### What needs to be done
Please copy out the material starting with the line that contains "This screenshot has height=592, width=902." and going on through the line that contains "tap(449, 524)", both of those lines included, and nothing else.

### Data
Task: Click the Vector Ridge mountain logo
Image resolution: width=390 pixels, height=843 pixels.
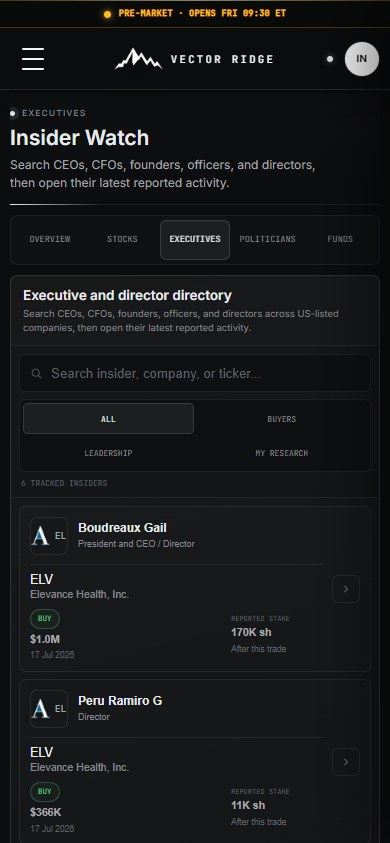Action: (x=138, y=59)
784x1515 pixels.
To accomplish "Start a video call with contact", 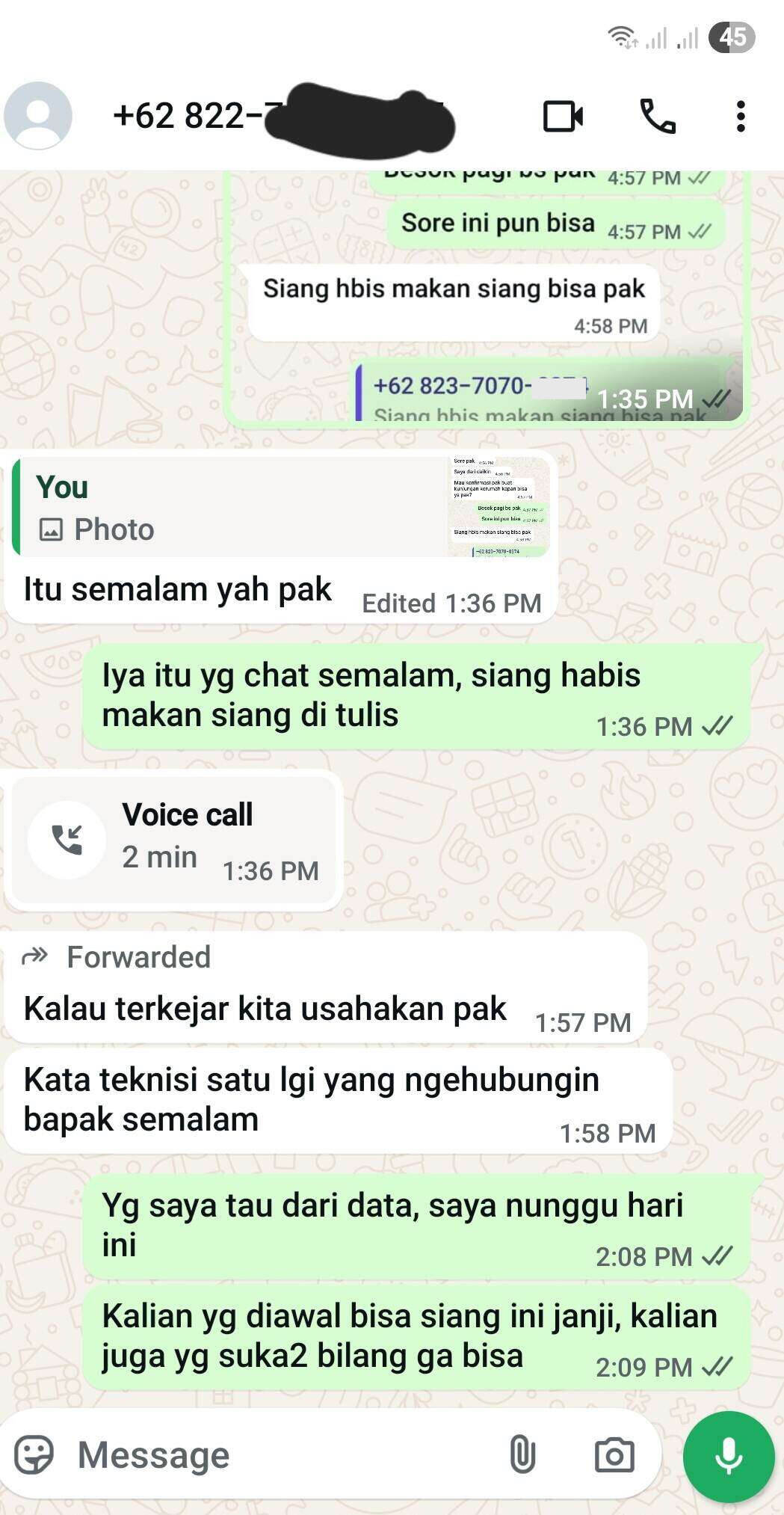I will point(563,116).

==

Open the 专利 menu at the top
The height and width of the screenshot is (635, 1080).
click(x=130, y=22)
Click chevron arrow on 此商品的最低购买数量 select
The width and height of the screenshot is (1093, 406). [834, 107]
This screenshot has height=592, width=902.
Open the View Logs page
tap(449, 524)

---

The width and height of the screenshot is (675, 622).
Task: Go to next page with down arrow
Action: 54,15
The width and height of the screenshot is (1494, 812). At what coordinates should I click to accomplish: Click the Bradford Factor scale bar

### Answer for this exercise
This screenshot has height=592, width=902.
Open the View Logs page
tap(449, 524)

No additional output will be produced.